BEGIN PROVIDED MATERIAL

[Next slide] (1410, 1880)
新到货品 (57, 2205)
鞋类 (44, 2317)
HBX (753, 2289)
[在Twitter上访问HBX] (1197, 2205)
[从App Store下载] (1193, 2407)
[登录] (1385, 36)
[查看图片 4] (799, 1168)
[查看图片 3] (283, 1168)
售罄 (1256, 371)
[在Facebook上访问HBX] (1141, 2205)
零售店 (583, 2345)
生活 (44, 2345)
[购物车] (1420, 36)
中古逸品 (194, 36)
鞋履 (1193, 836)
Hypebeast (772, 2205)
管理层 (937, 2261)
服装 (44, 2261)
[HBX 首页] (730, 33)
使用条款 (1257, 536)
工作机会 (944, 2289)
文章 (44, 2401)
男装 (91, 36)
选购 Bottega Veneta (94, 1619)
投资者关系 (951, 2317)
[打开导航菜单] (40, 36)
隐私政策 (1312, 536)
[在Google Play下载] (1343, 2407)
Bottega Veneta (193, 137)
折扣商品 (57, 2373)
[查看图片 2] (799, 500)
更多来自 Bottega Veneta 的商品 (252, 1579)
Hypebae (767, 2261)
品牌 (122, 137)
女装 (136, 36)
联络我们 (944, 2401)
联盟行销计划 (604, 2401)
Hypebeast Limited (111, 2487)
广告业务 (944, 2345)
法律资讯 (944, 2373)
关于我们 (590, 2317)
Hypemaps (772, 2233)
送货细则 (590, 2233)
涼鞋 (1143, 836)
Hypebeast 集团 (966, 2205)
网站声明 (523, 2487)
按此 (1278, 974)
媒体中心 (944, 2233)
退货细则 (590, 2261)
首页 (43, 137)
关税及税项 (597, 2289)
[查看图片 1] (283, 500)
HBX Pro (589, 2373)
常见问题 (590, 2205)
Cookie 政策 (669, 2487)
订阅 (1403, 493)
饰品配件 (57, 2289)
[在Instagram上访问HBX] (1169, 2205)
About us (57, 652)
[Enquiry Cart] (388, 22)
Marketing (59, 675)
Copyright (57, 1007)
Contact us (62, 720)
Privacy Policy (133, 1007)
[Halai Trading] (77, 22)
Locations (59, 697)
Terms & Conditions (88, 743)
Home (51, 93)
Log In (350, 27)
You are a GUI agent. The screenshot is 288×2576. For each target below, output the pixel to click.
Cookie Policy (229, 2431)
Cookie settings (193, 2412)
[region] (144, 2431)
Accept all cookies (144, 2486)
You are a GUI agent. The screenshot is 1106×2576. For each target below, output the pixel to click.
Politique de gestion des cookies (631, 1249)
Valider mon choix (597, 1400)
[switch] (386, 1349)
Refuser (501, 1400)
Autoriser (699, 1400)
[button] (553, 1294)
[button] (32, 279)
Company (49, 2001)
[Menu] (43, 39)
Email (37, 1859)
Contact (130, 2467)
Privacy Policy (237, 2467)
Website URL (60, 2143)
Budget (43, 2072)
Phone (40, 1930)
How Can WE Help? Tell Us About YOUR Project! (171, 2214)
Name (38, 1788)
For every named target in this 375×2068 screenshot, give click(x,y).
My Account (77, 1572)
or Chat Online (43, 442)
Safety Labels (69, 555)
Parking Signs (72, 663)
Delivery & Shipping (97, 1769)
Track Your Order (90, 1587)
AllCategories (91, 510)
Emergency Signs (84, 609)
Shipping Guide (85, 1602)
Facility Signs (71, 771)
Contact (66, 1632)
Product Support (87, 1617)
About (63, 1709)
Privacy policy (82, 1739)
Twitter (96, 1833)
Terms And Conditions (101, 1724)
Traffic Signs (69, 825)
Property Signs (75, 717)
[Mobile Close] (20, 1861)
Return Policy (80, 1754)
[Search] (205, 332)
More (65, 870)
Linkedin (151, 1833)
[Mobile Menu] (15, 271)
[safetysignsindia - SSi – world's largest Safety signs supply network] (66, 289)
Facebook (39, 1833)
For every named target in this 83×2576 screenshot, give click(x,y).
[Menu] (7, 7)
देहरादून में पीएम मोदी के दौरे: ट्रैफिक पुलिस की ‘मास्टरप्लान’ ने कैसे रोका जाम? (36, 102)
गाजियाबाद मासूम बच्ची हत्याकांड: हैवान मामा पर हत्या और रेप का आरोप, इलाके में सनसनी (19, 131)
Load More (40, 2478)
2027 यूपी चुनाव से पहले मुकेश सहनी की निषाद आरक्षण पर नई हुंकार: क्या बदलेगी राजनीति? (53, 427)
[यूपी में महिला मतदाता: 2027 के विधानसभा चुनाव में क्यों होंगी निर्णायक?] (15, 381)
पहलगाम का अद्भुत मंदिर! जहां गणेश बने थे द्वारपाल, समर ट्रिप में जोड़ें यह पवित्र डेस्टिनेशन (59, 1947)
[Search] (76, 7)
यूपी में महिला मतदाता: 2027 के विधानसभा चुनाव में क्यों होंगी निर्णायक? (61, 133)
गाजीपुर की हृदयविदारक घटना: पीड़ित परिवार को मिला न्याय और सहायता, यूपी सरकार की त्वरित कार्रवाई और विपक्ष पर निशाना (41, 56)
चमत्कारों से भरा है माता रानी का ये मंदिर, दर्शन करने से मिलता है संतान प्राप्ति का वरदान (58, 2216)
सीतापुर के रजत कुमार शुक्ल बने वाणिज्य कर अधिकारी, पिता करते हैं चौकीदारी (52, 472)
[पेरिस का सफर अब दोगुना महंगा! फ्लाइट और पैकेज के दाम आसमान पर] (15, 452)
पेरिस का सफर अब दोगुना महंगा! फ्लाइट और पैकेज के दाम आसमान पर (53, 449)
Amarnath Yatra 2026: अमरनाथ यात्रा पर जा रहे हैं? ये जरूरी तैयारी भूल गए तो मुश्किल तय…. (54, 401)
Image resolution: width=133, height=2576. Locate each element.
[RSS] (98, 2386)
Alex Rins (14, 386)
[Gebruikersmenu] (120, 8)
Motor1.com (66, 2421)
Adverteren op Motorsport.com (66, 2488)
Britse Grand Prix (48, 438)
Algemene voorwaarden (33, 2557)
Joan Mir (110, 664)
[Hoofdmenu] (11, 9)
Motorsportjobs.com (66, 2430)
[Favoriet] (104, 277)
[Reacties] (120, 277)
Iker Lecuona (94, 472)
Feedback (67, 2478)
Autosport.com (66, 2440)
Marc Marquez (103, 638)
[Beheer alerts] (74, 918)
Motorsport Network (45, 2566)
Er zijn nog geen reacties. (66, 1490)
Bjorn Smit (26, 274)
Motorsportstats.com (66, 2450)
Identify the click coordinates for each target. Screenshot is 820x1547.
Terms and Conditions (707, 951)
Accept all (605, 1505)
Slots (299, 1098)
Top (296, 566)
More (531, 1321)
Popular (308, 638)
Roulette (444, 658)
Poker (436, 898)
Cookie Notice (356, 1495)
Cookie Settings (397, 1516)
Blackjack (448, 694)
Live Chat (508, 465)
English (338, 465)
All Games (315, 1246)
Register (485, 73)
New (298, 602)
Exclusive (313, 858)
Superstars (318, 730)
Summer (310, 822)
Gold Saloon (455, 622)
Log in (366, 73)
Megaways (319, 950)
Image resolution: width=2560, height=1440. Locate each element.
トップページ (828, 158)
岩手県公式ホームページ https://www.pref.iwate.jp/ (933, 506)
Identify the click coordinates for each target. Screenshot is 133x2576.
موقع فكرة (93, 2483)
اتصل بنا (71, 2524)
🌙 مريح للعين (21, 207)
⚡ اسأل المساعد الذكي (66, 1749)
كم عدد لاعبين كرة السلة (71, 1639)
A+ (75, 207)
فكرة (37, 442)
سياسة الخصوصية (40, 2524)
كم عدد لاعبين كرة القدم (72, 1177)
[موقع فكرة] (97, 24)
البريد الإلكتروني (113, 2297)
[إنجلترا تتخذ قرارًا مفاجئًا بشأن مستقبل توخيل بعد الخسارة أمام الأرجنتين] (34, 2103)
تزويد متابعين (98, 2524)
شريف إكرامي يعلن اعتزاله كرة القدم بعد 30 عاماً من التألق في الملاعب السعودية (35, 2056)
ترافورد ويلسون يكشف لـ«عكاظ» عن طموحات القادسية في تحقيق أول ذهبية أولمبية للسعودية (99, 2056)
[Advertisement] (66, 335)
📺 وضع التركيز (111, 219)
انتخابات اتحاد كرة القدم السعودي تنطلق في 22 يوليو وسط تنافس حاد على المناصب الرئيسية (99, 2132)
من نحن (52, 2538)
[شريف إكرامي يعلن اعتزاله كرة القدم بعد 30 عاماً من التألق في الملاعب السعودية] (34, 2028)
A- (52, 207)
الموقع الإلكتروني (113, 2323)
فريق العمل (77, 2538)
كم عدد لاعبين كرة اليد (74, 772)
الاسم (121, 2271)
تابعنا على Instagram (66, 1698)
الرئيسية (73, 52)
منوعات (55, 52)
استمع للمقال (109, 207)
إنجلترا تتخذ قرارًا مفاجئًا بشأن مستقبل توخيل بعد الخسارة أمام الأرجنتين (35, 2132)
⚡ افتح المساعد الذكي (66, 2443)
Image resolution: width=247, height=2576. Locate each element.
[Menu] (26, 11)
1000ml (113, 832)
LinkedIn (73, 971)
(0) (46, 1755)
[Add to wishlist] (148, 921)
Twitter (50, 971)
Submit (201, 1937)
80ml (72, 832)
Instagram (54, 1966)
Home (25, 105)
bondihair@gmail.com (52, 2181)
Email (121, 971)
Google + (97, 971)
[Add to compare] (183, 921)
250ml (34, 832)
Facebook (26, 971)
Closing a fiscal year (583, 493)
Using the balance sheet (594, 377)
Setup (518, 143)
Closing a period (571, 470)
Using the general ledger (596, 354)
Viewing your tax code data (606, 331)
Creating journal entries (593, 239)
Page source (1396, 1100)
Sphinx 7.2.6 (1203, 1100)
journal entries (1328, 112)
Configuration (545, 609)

END PROVIDED MATERIAL

The answer must hold exactly the lines of the entries above, from the first line through the line that contains "零售店 (583, 2345)", and no others.

[Next slide] (1410, 1880)
新到货品 (57, 2205)
鞋类 (44, 2317)
HBX (753, 2289)
[在Twitter上访问HBX] (1197, 2205)
[从App Store下载] (1193, 2407)
[登录] (1385, 36)
[查看图片 4] (799, 1168)
[查看图片 3] (283, 1168)
售罄 (1256, 371)
[在Facebook上访问HBX] (1141, 2205)
零售店 (583, 2345)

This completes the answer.